本作品のアキヅキは実在の人物として、物語の重要な役柄となっています。

秋月辰一郎

あきづき たついちろう

1916年1月3日 - 2005年10月20日。
長崎市出身の医師、平和運動家。長崎原爆投下時、爆心地からわずか1.4kmに位置していた浦上第一病院(現在の聖フランシスコ病院)で被爆しながらも、医師として多くの被爆者の救護にあたりました。

長崎原爆と秋月辰一郎
1945年8月9日、原爆が投下された時、秋月辰一郎は浦上第一病院で診療中でした。爆風で病院は大きな被害を受けましたが、秋月医師は九死に一生を得ました。焼け野原と化した街で、医療器具や医薬品が不足する中、秋月医師は他の医療スタッフとともに、次々と運び込まれる被爆者の治療に奔走しました。
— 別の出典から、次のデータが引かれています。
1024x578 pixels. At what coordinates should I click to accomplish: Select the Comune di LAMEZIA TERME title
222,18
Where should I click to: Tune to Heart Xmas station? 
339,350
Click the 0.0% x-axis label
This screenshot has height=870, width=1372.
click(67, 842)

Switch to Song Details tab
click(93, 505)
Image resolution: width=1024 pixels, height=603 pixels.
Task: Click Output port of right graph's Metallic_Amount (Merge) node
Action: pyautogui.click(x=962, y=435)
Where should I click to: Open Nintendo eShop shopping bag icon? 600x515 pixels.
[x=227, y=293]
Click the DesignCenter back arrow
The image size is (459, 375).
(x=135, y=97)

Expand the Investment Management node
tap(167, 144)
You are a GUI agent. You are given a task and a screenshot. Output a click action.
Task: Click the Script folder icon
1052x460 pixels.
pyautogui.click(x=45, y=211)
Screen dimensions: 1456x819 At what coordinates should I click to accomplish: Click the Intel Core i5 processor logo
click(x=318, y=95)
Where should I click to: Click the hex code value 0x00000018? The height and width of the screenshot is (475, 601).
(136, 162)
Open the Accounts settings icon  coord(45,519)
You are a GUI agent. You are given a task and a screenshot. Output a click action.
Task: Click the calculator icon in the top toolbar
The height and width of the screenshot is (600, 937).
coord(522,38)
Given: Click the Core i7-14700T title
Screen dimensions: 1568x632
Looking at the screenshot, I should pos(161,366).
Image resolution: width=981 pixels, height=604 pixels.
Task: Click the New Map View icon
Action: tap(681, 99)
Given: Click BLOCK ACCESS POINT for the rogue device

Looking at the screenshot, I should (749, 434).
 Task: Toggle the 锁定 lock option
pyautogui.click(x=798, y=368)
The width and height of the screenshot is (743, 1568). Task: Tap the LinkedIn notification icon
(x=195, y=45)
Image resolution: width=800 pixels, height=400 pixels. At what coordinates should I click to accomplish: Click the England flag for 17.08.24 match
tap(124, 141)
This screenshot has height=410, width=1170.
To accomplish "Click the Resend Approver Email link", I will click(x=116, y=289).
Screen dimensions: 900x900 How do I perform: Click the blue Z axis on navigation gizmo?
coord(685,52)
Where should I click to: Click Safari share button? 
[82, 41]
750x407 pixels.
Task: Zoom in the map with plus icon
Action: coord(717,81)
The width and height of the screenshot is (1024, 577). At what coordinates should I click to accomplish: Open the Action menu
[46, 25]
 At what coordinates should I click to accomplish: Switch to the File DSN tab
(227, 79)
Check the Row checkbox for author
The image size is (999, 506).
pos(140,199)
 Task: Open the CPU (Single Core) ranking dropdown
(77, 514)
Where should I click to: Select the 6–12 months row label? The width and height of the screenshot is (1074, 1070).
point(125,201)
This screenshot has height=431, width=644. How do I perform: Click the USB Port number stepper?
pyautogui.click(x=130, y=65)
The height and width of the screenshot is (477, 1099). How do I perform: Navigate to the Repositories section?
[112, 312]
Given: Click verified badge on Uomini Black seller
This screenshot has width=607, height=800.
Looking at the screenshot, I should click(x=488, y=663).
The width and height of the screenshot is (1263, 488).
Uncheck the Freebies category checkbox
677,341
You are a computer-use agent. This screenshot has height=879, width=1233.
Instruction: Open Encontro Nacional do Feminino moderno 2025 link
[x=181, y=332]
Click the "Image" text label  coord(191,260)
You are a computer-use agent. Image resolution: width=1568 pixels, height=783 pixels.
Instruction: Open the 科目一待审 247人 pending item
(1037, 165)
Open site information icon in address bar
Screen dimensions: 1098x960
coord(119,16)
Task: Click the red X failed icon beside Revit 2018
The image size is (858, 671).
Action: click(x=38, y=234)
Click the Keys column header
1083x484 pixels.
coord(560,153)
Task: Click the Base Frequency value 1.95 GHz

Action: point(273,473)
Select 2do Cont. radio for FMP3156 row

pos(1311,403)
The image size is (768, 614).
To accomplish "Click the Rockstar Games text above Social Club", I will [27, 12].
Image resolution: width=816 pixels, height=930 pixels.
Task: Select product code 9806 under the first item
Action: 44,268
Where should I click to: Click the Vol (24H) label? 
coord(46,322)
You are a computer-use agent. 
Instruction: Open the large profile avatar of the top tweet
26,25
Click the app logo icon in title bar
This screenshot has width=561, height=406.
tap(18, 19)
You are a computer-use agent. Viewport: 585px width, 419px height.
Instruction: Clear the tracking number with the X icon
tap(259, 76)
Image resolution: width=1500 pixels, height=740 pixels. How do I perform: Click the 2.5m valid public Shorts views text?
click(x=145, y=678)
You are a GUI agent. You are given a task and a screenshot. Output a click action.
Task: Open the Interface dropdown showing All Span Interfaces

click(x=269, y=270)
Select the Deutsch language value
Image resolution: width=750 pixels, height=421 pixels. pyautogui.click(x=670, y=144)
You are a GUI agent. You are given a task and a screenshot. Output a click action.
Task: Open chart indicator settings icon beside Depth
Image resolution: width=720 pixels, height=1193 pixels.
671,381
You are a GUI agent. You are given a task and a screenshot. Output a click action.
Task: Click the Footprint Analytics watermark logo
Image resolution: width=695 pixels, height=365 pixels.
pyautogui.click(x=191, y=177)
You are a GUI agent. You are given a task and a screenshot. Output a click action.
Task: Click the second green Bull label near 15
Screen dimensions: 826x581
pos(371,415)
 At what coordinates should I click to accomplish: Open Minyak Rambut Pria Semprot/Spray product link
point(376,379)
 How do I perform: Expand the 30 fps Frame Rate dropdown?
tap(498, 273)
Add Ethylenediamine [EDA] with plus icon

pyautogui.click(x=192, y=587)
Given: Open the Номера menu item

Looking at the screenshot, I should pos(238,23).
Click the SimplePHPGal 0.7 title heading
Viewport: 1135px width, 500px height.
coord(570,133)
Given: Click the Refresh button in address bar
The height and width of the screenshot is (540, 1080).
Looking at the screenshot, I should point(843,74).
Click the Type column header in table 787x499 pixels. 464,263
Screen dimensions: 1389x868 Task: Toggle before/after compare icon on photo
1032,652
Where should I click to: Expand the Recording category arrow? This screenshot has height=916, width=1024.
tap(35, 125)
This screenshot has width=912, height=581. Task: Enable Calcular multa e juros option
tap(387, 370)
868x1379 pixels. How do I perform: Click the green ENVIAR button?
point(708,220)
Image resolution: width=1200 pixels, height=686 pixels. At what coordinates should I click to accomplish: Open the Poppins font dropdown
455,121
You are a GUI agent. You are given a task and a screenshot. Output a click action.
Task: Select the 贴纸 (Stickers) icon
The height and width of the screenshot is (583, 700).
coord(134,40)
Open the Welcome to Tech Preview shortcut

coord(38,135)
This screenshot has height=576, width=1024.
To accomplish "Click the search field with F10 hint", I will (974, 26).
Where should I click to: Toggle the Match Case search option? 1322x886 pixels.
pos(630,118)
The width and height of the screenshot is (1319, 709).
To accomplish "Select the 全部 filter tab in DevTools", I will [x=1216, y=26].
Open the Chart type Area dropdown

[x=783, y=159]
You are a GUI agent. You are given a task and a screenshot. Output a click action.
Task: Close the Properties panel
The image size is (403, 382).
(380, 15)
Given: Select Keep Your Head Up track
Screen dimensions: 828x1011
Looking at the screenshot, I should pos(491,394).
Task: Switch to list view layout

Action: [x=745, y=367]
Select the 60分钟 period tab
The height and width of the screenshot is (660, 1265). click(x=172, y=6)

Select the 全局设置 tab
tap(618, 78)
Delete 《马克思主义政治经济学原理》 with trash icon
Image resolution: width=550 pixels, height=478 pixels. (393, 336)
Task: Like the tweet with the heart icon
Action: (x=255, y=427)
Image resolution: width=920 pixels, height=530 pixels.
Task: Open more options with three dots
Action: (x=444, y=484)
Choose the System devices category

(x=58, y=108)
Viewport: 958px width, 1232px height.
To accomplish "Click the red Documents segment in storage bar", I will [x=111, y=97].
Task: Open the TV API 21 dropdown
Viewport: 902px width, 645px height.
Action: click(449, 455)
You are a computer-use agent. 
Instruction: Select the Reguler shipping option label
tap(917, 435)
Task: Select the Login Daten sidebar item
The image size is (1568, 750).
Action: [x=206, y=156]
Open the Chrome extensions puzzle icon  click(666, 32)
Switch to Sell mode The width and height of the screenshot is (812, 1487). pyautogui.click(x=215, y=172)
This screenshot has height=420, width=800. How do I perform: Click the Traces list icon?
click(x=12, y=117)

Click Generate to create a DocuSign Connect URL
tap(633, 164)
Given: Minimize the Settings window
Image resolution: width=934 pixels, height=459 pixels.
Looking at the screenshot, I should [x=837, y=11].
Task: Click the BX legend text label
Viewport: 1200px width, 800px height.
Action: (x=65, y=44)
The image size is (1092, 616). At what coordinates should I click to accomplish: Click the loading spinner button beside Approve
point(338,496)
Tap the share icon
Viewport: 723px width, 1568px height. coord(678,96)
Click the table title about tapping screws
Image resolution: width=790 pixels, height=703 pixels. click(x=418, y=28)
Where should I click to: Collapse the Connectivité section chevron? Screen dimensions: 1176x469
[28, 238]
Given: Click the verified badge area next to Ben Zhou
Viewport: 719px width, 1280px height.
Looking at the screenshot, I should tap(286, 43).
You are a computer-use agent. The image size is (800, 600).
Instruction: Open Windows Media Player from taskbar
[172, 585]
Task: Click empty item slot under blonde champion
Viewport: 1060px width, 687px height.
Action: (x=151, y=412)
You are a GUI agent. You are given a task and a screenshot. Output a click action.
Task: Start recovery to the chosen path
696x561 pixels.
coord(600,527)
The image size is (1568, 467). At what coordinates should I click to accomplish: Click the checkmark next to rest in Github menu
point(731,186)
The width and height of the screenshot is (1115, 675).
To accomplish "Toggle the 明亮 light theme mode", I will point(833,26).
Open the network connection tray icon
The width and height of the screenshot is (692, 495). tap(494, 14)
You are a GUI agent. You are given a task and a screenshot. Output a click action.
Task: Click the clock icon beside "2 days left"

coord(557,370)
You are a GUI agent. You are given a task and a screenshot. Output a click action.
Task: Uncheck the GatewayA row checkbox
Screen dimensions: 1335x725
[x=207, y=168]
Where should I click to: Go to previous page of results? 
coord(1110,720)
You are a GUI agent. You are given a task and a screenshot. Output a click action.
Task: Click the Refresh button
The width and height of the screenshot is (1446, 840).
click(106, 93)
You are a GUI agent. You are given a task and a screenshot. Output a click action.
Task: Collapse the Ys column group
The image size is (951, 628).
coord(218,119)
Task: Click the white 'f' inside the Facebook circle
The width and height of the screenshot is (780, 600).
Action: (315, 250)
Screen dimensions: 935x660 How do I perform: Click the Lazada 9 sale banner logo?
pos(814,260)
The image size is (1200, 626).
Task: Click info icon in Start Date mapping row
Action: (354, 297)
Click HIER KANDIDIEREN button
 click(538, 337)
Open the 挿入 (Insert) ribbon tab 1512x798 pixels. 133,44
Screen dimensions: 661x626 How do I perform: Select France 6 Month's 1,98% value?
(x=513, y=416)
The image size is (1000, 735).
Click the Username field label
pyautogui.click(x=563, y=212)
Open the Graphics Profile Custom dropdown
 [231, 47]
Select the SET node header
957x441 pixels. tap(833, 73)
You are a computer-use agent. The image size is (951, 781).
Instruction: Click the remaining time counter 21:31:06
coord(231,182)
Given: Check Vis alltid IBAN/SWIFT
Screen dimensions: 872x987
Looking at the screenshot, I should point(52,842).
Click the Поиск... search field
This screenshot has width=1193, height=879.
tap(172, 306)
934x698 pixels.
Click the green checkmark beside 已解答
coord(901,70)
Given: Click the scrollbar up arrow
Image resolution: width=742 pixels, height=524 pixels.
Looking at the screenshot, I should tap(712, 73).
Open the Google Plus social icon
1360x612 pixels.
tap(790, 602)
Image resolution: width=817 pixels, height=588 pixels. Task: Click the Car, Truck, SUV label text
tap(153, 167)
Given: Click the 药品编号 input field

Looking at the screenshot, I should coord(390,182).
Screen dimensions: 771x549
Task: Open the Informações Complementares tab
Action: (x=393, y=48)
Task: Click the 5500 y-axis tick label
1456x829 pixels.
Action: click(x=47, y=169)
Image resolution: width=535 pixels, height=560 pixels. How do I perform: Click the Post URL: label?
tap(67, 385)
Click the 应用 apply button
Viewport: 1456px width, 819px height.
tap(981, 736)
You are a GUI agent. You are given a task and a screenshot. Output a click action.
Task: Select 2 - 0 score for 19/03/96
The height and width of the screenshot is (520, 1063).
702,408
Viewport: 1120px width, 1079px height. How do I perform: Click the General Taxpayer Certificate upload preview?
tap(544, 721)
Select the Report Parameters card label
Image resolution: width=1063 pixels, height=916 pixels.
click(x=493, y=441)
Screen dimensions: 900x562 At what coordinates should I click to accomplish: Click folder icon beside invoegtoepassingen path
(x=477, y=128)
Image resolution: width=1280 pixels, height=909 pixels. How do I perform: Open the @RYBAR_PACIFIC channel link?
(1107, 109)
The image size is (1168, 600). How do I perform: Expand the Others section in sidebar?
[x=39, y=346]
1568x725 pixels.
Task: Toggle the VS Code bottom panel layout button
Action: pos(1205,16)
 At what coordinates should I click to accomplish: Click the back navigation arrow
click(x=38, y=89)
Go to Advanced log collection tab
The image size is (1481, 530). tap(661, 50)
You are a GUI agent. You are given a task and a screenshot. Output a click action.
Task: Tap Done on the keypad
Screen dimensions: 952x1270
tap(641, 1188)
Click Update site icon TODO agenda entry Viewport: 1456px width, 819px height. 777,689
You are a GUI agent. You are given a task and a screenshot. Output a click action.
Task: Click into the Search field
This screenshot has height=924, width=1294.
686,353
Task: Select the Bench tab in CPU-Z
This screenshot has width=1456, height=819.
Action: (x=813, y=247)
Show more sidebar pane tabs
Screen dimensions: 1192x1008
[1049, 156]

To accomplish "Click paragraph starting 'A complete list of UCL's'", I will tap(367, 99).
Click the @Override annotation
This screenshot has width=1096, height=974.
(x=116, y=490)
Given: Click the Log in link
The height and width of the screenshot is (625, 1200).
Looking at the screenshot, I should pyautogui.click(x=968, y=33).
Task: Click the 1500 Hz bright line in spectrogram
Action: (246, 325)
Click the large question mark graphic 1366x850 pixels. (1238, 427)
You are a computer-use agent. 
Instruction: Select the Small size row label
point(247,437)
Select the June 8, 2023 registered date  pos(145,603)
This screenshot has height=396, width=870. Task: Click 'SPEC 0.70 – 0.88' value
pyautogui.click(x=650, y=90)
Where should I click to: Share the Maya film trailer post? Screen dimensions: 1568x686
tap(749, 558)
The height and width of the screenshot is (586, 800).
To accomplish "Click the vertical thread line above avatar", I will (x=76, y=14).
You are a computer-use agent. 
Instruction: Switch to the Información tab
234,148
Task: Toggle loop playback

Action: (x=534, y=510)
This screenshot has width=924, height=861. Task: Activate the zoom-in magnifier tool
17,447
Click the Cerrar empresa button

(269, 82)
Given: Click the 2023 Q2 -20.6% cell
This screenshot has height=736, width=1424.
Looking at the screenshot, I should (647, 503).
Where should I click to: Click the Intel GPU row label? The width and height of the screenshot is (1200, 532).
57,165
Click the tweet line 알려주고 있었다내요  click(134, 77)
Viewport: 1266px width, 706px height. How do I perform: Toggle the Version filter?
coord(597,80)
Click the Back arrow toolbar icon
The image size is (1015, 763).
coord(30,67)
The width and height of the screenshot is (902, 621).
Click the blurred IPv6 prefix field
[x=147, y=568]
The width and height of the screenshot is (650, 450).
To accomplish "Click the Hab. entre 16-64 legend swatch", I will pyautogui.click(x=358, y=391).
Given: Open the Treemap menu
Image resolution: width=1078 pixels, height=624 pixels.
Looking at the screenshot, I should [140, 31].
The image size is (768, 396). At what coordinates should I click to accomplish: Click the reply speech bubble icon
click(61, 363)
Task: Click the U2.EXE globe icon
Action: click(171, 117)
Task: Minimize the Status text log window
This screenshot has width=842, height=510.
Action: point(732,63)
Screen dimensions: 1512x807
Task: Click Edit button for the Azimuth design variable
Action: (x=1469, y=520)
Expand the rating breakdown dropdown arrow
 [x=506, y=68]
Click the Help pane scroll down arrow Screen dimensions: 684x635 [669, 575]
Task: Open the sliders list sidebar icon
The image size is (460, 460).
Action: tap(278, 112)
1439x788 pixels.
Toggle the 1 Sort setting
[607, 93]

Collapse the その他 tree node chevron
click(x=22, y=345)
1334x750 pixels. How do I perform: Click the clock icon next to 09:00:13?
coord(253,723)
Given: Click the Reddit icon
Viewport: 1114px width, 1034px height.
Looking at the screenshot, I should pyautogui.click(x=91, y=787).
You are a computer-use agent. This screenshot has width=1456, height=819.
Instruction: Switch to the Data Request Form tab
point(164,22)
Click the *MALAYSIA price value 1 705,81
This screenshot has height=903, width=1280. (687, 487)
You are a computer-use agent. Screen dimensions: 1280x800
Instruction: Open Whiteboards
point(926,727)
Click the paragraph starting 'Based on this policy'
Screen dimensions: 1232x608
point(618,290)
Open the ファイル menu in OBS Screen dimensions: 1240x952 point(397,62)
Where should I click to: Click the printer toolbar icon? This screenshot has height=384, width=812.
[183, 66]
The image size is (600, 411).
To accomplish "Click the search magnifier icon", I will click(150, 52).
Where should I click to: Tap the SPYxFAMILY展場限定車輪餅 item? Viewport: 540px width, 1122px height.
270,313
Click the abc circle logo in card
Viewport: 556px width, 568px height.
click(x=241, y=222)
特筆すべきは、秋月医師自身も被爆しながら、病院の職員や患者に玄米、味噌汁、塩を中心とした食事を摂らせたことです。彼は、この食事が放射線障害の症状 を和らげる効果があったのではないかと考えていました。この経験に基づき、彼は食養生と健康に関する著作も残しています。

医師として、平和運動家として
戦後、秋月医師は被爆者の診療を続けるとともに、原爆の悲惨さを伝え、核兵器廃絶を訴える平和運動にも積極的に関わりました。長崎平和推進協会の初代理事長を務めるなど、その活動は多岐にわたりました。被爆体験や被爆者の証言を記録・収集する活動にも尽力し、後世に原爆の悲劇を伝える上で重要な役割を果たしました。